Security Startups Feature

Security Startups Feature

Company: CheckMarx  |  Who: Maty Siman, Founder and CTO

CheckMarx is a source code analysis company. Maty Siman, the company’s CTO and founder, shared some of his industry experience in the slightly edited interview below.

SecurityWeek: How did you start out in the computer field and in particular, security?

Maty Siman, CheckMarx CTOMaty: At the age of 16, I started developing professionally. Later, upon enrollment in the Israeli Defense Forces (IDF), I was placed in “Mamram” – the military’s computer unit. The service there starts with a very intensive six months computer development training, at the end of which the graduates go to their respective units. Some of us graduates were selected to become instructors at the course. Following that position, I was stationed at “Matzov” – the ITSEC unit of the IDF. I stayed there for five years developing solutions for network and application security. Right before completing duty, I received a call from the Prime Minister’s (PM) office asking if I could be an advisor there for two years. I happily accepted the position and when that term ended, in February 2006, I left the PM’s office to found Checkmarx.

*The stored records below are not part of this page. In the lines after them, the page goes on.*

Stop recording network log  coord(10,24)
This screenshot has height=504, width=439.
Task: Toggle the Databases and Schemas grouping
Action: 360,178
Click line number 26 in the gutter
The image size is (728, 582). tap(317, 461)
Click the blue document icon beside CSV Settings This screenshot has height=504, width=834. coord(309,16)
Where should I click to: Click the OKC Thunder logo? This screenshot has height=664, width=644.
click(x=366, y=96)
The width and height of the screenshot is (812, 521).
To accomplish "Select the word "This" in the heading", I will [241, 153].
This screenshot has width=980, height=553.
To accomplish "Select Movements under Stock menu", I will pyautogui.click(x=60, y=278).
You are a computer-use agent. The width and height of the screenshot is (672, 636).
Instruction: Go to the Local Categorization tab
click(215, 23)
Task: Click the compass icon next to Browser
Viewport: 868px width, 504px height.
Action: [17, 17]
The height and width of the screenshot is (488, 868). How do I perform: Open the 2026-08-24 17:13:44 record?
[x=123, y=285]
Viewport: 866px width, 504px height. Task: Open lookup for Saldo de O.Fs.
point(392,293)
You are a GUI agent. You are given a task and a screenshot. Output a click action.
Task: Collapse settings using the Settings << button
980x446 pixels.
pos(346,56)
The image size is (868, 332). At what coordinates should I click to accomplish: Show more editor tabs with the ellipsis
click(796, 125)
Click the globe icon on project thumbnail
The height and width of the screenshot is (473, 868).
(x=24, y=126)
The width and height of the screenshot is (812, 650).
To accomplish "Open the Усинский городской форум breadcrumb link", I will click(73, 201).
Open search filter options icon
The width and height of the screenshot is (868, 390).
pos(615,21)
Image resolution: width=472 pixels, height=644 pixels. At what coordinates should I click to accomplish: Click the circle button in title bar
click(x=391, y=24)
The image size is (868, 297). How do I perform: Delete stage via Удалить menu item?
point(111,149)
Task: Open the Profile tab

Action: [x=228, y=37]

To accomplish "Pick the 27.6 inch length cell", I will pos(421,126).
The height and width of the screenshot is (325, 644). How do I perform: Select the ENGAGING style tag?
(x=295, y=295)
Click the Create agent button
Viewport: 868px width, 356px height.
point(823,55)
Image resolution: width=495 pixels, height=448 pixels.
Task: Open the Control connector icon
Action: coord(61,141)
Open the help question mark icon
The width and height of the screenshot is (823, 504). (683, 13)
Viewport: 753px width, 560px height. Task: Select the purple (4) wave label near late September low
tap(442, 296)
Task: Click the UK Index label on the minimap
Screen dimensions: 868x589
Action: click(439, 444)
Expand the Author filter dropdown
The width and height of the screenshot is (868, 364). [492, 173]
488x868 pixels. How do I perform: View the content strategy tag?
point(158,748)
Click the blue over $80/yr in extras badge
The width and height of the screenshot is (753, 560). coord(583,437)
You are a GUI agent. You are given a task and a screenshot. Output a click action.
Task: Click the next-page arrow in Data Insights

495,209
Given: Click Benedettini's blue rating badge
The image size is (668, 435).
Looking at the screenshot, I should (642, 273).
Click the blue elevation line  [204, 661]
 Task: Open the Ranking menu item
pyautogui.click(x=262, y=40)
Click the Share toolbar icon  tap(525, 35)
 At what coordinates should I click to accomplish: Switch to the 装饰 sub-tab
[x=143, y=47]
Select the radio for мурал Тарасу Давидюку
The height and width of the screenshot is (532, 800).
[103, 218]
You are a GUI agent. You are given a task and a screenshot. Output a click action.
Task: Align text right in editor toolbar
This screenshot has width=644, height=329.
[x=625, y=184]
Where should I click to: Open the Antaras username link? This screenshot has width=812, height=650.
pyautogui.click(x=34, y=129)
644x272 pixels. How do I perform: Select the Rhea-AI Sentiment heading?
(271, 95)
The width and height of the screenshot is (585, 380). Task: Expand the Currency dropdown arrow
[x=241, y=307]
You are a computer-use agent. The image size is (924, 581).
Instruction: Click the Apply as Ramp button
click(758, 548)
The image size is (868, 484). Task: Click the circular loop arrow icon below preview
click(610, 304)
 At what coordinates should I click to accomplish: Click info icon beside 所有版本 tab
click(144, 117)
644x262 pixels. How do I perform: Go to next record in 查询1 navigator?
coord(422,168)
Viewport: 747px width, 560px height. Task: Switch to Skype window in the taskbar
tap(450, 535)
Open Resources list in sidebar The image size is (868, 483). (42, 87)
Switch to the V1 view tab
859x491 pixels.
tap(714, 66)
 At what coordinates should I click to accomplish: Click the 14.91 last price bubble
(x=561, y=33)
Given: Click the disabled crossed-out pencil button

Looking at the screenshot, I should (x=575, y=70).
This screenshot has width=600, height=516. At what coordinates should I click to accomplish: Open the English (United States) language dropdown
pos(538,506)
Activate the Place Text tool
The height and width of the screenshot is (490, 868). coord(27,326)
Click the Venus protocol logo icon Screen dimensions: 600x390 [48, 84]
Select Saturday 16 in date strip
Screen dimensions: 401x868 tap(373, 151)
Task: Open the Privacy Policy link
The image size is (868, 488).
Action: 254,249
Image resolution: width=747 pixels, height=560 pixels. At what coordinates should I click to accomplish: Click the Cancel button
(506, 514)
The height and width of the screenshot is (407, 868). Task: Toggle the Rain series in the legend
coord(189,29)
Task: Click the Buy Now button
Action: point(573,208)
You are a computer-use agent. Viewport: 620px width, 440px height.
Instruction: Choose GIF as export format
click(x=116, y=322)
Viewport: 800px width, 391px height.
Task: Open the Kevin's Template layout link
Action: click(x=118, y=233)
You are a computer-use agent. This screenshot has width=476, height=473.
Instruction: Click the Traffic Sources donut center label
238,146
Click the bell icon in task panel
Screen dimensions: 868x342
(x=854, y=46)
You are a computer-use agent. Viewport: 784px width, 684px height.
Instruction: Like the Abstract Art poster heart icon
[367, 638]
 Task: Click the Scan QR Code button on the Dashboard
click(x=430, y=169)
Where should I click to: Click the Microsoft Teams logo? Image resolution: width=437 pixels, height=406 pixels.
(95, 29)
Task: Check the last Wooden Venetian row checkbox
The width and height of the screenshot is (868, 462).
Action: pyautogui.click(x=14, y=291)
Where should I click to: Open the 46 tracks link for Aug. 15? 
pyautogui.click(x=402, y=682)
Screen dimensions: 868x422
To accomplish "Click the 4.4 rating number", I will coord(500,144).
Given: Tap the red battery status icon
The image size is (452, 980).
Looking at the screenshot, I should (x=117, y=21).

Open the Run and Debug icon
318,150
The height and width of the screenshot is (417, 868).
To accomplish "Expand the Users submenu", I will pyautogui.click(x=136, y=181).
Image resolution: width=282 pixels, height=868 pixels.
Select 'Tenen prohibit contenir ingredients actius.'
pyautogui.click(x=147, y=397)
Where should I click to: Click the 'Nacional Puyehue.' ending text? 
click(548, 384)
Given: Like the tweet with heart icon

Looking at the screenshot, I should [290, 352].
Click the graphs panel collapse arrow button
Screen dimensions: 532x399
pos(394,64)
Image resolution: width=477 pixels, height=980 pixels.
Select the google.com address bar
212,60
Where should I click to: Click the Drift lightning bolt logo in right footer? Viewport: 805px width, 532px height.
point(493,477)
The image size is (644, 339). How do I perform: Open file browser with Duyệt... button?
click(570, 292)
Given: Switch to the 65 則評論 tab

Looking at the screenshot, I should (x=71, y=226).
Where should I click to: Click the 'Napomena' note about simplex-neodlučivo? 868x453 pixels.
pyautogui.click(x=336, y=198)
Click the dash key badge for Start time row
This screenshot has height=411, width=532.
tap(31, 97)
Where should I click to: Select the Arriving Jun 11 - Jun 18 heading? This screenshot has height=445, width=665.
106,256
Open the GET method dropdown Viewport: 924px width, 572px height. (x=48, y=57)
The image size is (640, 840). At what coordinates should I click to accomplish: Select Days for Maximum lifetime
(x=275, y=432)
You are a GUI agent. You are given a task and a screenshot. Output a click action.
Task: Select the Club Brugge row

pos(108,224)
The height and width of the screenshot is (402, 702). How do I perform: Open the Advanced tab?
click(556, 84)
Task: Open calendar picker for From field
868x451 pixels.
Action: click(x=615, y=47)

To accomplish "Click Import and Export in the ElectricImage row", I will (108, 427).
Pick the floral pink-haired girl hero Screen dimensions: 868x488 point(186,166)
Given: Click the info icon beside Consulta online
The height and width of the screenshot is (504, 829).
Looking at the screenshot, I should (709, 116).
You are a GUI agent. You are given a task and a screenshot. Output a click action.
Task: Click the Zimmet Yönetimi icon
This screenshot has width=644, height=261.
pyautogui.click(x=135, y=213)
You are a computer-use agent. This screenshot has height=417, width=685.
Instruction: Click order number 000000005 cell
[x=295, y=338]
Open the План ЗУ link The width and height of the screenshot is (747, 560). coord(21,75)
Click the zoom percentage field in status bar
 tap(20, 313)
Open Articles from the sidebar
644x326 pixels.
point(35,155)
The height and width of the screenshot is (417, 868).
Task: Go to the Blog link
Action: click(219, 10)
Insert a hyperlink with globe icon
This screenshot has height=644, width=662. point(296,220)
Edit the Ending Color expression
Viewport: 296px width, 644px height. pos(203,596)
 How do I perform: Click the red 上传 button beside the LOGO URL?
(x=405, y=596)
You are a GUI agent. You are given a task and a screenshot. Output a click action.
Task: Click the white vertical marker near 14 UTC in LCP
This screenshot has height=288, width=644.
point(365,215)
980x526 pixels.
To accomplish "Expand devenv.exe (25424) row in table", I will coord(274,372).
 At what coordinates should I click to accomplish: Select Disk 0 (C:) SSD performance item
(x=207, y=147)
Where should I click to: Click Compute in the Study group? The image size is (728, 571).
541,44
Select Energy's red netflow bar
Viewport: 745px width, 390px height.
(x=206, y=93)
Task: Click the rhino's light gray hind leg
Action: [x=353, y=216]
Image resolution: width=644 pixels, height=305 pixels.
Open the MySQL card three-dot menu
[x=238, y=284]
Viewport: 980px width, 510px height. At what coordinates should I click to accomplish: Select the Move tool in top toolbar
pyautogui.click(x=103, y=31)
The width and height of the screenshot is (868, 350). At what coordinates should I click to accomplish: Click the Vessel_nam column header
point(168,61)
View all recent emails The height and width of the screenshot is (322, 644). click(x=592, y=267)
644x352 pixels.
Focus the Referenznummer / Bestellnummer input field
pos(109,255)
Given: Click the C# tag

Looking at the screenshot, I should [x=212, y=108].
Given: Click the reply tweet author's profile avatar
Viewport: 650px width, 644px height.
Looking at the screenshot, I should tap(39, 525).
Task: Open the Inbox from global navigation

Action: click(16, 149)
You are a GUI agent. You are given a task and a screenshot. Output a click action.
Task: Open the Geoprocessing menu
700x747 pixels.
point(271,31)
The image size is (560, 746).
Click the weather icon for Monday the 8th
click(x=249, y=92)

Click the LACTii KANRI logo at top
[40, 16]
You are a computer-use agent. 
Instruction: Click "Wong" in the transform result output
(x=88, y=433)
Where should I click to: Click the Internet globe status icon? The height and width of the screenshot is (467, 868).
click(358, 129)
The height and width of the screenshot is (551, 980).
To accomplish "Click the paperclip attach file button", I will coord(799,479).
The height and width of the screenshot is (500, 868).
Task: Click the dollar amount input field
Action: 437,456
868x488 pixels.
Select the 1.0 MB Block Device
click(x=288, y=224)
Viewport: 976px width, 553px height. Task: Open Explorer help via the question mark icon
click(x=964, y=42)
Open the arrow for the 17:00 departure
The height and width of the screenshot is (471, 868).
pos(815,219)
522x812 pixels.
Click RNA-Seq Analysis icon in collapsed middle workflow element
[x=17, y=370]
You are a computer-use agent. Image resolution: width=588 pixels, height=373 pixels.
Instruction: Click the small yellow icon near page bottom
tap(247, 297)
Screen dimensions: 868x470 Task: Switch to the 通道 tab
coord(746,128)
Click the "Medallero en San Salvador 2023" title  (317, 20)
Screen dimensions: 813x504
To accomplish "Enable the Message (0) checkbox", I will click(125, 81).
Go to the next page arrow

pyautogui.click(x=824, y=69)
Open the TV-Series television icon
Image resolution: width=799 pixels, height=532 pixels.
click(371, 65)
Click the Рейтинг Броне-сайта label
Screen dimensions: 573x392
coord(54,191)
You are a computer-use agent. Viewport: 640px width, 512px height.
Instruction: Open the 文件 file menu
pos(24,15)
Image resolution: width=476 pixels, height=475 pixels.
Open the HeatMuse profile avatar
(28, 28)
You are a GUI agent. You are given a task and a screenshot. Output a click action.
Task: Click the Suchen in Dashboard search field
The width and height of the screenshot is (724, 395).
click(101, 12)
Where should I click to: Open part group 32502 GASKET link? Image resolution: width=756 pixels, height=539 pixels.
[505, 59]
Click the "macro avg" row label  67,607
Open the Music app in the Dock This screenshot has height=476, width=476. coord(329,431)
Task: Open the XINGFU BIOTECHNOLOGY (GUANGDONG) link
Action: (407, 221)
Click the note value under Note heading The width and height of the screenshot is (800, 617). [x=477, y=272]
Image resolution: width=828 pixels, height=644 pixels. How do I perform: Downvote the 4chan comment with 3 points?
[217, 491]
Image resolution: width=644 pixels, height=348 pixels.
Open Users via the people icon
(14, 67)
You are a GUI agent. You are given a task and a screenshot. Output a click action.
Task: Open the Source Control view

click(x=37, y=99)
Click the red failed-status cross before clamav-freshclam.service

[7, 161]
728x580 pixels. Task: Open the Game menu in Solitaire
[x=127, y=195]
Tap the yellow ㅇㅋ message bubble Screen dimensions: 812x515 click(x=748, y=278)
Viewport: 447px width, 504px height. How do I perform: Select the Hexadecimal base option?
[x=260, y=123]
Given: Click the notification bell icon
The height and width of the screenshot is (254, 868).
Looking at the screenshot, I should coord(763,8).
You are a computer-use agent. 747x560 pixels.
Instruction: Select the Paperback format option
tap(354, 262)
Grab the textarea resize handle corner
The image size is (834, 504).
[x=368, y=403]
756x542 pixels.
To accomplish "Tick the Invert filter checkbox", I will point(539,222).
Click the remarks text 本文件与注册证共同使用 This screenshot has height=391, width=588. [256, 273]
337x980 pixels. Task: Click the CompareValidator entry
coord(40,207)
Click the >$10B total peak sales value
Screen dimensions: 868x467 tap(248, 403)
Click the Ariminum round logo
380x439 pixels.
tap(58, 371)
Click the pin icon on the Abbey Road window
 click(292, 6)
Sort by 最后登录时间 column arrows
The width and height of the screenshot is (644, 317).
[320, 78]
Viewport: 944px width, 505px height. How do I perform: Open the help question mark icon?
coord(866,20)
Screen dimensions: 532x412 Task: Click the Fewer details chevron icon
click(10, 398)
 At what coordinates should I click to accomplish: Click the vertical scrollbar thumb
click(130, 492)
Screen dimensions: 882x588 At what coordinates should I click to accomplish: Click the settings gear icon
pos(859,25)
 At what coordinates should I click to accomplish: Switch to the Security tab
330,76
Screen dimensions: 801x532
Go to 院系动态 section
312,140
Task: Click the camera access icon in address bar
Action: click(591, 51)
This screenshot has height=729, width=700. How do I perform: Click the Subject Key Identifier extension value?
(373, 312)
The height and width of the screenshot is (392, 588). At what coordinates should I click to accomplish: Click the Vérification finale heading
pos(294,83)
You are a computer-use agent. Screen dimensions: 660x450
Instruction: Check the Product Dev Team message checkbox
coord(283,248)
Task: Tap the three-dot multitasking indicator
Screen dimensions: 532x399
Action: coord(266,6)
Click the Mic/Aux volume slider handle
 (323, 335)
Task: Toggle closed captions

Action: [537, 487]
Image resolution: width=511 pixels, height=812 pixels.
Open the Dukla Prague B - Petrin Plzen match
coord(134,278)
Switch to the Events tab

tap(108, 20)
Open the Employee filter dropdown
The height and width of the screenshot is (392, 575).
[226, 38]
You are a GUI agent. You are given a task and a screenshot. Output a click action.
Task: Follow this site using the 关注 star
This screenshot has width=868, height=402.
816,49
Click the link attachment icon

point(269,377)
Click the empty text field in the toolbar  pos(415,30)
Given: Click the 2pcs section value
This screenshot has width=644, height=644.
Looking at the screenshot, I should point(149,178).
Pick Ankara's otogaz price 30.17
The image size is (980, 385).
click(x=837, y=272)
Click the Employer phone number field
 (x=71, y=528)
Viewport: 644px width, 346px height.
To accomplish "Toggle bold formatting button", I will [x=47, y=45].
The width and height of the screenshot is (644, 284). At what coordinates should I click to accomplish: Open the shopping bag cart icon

SecurityWeek: What brought you to found CheckMarx?

Maty: At both the IDF and at the PM office, I was wearing a customer hat and was looking for this particular solution. I couldn’t find anything that fit my requirements. There were a couple of solutions, but none were what I was looking for. First, they either didn’t support a particular platform, or did not reach the quality I was looking for in terms of accuracy of results. There was also an overhead to getting everything scanned. I really wanted something that would easily scan the code and provide a much higher quality of results. Second, as a consultant, I knew many times what I wanted to see in the source code- but there was no tool to express my knowledge. Up until that point, scanning was just a black box which I couldn’t configure. I decided to develop somethingwith three requirements: easy installation, high accuracy rates and customizable.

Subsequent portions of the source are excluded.